技能名称: evolution-drift-detector
详细描述:
第一代通过审核的技能,到第五代已具备网络访问权限,却无人察觉。
帮助检测AI技能在通过继承链传播时发生的静默突变,捕捉对原始版本进行静态分析会遗漏的漂移。
问题
技能A发布并通过审核:干净。智能体B继承技能A,做了个小调整——添加了一个便利函数。智能体C继承自B,添加了错误处理,恰好包含HTTP重试机制。智能体D继承自C,现在拥有一个具备网络访问权限的技能,而原始审核从未发现这一点。
每一次单独的改动都很小且合理。但累积的漂移将一个文件读取工具变成了能够通过网络发送数据的东西。市场上仍然贴着原始的已验证安全标签——因为从技术上讲,它属于同一个技能谱系。
这就是进化漂移:微小、单独无害的突变累积成一个根本不同的有机体。在生物学中,这是物种分化的方式。在智能体生态系统中,这是安全技能在无人警示的情况下变成不安全技能的方式。
检测内容
该检测器追踪技能谱系并计算语义漂移:
- 1. 谱系重构 — 给定一个技能,追溯其继承链回到原始发布版本。映射每个分叉点和修改
- 逐代差异 — 对每一代,计算结构化差异:新增能力、权限变更、引入的外部依赖
- 能力漂移分数 — 将跨代的差异聚合为单一漂移指标。一个在三代中获得了网络访问权限的技能,得分高于仅注释发生变化的技能
- 突变分类 — 对每次变更进行分类:外观性(格式、注释)、功能性(新逻辑)、能力扩展性(新权限、新外部调用)、安全性降低(移除检查、弱化验证)
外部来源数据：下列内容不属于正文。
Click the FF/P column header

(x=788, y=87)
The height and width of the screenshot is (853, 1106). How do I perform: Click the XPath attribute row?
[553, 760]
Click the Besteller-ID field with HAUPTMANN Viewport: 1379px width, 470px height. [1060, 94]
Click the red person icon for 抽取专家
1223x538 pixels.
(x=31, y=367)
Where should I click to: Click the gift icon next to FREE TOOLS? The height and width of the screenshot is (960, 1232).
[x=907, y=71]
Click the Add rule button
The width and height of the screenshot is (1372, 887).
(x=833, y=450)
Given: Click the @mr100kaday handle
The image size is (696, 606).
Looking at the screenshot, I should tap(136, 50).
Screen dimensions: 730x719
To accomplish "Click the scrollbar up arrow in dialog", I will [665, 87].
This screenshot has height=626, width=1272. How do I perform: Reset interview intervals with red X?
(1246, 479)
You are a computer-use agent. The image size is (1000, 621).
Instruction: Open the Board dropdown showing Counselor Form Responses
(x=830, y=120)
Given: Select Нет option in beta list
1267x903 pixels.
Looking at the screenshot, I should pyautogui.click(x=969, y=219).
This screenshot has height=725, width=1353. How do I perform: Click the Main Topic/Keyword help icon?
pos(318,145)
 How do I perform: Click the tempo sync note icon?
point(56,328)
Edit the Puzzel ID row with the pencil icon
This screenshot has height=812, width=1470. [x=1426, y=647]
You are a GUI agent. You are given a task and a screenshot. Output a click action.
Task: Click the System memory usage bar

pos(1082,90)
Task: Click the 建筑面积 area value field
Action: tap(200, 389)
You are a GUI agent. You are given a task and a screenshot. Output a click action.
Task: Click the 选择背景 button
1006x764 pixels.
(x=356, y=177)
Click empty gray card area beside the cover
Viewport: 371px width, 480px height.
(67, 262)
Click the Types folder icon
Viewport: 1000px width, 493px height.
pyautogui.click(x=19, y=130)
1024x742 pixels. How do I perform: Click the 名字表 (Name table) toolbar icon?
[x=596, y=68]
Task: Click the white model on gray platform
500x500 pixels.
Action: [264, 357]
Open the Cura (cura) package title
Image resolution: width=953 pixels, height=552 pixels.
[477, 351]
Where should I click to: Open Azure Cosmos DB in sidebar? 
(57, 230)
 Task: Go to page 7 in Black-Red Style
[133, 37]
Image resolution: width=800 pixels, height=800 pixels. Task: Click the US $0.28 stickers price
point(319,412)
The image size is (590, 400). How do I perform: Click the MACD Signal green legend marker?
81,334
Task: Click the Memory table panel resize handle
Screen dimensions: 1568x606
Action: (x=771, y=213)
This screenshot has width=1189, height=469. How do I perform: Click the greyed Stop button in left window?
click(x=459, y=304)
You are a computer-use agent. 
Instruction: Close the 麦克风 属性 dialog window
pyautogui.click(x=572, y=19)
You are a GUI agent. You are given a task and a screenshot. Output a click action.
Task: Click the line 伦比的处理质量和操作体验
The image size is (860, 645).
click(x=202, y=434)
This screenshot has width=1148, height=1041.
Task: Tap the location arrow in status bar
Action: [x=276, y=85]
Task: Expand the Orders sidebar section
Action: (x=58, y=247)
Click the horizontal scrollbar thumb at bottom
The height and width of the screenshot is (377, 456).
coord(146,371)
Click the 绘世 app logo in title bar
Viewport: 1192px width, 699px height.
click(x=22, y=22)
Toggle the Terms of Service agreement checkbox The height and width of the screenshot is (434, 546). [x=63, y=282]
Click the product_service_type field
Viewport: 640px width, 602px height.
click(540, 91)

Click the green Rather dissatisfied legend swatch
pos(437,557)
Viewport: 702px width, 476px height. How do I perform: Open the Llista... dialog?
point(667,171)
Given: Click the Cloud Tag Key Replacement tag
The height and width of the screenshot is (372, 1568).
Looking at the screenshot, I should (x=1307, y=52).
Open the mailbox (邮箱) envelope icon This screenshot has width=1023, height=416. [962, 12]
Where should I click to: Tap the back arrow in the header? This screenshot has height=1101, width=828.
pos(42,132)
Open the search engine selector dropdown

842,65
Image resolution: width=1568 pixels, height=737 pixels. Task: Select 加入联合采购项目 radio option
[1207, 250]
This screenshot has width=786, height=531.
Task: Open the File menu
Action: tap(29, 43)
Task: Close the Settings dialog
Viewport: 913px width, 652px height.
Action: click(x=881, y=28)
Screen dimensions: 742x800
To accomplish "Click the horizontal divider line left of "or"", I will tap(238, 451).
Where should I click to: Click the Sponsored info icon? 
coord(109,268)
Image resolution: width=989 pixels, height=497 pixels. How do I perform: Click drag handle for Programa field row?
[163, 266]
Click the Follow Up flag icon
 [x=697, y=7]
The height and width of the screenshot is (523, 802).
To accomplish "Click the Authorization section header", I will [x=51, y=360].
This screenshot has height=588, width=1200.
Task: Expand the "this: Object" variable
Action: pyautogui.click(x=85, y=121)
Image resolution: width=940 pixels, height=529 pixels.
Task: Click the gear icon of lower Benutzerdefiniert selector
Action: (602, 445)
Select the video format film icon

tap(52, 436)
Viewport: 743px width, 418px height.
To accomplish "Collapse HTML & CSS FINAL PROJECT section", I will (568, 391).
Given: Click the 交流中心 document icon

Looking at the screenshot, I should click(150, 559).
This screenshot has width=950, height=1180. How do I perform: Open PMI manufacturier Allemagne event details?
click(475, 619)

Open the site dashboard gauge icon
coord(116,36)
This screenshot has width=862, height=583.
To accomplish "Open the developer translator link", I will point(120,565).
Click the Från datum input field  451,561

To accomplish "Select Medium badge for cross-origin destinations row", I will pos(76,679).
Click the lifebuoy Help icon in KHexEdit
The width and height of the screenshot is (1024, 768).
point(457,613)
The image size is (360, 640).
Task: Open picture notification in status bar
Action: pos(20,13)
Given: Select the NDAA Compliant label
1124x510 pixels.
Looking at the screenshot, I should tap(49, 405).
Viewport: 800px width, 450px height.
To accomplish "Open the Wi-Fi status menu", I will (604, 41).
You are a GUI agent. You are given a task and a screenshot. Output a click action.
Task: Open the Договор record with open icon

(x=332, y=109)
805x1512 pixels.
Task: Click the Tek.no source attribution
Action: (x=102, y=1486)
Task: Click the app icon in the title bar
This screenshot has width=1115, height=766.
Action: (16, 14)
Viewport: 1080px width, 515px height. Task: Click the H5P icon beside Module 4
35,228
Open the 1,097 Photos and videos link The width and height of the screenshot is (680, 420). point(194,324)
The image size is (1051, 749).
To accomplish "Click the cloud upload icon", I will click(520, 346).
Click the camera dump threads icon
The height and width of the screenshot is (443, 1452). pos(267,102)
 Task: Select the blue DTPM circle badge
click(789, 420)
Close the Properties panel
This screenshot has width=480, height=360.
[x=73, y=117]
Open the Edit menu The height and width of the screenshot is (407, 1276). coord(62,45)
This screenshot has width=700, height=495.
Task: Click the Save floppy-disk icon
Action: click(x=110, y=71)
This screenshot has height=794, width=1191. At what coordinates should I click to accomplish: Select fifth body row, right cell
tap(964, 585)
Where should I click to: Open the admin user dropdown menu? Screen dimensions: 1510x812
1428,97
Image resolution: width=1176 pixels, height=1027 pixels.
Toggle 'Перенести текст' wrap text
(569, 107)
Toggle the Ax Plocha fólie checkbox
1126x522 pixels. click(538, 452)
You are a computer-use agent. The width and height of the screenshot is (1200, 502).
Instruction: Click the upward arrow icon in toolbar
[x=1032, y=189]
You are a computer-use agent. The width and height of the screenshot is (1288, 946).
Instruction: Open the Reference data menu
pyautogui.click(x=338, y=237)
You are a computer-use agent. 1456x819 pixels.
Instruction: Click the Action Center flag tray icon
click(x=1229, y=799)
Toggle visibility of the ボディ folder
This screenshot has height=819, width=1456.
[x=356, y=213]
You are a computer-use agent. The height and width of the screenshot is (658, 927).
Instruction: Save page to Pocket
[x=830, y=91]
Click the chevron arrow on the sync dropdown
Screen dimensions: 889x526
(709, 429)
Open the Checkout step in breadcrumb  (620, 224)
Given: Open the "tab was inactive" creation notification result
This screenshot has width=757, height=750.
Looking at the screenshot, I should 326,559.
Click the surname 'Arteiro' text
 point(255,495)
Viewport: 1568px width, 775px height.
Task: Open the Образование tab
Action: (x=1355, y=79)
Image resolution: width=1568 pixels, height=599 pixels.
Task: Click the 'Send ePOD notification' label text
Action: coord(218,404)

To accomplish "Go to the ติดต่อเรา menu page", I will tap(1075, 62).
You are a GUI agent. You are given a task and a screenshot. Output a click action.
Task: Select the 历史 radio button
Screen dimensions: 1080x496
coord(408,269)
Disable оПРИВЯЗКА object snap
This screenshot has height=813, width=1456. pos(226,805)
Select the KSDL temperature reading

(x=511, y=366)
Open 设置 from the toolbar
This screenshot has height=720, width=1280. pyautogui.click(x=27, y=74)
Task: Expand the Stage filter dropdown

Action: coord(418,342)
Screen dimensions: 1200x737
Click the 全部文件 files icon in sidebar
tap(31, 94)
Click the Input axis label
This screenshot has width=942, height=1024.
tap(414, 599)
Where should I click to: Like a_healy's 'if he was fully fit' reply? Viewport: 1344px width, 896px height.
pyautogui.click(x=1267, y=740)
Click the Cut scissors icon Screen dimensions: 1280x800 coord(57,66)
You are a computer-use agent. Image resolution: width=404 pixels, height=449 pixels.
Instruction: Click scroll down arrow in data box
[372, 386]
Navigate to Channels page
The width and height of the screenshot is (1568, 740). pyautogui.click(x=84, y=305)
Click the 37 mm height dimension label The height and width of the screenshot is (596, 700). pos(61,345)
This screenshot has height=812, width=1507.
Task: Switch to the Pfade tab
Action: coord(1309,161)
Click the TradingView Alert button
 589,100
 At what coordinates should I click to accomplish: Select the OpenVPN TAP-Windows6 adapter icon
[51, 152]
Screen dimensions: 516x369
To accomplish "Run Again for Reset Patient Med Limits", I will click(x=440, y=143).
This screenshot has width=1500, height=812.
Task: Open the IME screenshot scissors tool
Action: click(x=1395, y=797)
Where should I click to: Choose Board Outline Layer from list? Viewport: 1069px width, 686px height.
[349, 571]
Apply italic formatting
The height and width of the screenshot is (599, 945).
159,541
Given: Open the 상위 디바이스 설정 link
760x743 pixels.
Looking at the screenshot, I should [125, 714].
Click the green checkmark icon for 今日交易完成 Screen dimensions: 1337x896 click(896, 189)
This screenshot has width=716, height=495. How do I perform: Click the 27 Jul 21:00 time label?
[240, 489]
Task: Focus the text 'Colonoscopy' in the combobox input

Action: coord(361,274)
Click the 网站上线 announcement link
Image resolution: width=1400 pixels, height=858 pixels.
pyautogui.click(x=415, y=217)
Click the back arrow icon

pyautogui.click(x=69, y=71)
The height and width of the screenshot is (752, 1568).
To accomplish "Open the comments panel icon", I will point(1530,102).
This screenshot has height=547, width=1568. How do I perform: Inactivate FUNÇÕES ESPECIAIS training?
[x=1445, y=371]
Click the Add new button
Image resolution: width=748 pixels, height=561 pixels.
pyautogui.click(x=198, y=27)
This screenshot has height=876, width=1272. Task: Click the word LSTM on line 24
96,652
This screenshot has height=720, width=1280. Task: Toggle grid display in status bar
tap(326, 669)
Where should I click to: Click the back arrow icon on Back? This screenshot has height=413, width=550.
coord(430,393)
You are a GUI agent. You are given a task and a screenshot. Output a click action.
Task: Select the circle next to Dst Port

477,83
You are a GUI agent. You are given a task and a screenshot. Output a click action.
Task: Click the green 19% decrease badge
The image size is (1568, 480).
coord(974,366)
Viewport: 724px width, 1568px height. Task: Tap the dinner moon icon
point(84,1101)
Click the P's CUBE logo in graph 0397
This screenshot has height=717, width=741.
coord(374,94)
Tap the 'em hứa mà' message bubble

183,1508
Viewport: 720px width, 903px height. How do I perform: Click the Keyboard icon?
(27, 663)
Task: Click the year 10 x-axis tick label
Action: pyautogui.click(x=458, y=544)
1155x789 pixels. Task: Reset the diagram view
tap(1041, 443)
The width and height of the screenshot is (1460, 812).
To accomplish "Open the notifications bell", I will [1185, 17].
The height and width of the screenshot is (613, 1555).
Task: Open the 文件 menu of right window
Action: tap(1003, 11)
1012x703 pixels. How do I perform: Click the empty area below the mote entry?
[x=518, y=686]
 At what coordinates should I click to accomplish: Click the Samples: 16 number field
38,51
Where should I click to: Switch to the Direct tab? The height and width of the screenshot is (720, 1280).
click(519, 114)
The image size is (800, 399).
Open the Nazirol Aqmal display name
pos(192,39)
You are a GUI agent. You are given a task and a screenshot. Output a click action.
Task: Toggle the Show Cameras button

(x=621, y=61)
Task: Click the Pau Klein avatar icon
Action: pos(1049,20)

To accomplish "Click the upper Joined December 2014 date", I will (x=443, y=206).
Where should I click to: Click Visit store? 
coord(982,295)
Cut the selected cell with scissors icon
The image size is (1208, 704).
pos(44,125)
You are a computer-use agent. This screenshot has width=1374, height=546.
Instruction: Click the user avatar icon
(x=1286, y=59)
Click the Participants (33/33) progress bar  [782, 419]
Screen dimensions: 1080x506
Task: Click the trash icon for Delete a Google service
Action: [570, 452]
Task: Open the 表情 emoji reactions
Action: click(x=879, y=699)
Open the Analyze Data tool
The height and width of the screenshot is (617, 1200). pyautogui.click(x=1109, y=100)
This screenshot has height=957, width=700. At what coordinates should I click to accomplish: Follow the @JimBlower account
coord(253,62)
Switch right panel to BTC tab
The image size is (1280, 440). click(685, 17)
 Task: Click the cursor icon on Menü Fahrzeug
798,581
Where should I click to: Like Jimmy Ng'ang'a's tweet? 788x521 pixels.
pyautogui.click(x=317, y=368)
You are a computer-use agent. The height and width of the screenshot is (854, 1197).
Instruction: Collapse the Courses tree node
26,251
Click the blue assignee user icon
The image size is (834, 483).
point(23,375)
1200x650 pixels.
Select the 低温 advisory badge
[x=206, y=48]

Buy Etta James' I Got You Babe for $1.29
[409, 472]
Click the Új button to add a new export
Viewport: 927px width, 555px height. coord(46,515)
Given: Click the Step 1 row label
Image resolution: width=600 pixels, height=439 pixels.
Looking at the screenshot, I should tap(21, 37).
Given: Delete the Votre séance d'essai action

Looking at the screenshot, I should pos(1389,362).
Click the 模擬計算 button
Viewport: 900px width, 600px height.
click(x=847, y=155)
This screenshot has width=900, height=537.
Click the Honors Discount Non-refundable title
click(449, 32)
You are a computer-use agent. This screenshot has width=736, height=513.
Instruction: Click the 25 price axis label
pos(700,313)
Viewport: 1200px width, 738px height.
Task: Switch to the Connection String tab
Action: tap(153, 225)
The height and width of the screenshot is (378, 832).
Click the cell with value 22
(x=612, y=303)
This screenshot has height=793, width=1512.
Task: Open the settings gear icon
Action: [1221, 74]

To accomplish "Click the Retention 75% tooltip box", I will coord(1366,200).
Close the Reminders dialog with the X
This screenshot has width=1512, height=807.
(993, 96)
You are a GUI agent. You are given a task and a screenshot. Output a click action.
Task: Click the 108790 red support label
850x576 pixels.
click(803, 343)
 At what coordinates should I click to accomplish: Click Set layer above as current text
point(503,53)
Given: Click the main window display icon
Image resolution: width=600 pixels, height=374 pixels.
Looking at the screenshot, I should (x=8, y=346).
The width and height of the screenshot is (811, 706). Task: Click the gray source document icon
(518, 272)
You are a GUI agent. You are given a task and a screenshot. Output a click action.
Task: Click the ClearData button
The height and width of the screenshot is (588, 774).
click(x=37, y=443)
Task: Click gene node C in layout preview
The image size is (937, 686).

- 漂移警报阈值 — 标记累积漂移超出原始审核范围的谱系。该技能与审核版本已漂移73%
使用方法
输入:提供以下之一:
- - 技能标识符或ID,用于追溯其完整谱系
- 技能的两个版本,用于计算两者之间的漂移
- 市场继承链URL
输出:一份漂移分析报告,包含:
- - 带有代际标记的谱系树
- 逐代差异摘要
- 能力漂移分数(0-100)
- 突变分类明细
- 重新审核建议:是 / 观察 / 否
示例
输入:检查data-sanitizer技能的漂移(当前为第五代)
🧬 进化漂移报告 — 建议重新审核
谱系:data-sanitizer
第一代:@securitylab 原创(已审核 ✅ 2025-03-15)
第二代:@toolsmith 分叉 — 添加了CSV支持
第三代:@agent-builder 分叉 — 添加了带HTTP回退的重试逻辑
第四代:@pipeline-dev 分叉 — 添加了远程模式获取
第五代:@data-team 分叉 — 当前市场版本
逐代能力变化:
第一代→第二代:+csv_parsing(功能性,低风险)
第二代→第三代:+http_requests(能力扩展性,中风险)
添加了发出出站HTTP调用的重试机制
第三代→第四代:+remote_fetch(能力扩展性,高风险)
从外部URL获取验证模式
第四代→第五代:-inputlengthcheck(安全性降低,中风险)
移除了输入大小验证,理由为性能
能力漂移分数:78/100(显著)
突变明细:
外观性:12处变更
功能性:8处变更
能力扩展性:2处变更 ⚠️
安全性降低:1处变更 ⚠️
原始审核范围:文件读取、字符串转换
当前实际范围:文件读取、字符串转换、HTTP请求、
远程获取、无界输入
判定:建议重新审核
当前版本具备原始审核时不存在的能力(网络访问、远程获取)。
第一代的已验证标签不涵盖第五代的行为。
相关工具
- - blast-radius-estimator — 检测到漂移后,使用爆炸半径估算器评估有多少智能体正在运行漂移版本
- trust-decay-monitor — 追踪审核有效性的时间衰减;evolution-drift-detector追踪跨继承的内容衰减
- hollow-validation-checker — 检查验证测试是否实质性;漂移技能可能通过不再覆盖当前能力的原始测试
- supply-chain-poison-detector — 检测故意投毒的技能;漂移检测捕捉无意的风险累积
局限性
谱系重构依赖于市场元数据质量——如果分叉关系未被追踪,则可能无法恢复完整链条。能力漂移评分使用变更的启发式分类,某些突变可能被错误归类(例如,隐式扩展能力的功能性变更)。检测器分析的是变更内容,而非变更是否恶意——高漂移分数意味着需要重新审核,而非技能已被攻破。使用混淆或动态生成代码的技能可能抵抗差异分析。该工具有助于识别审核已过时的情况——它不能替代人工安全审查。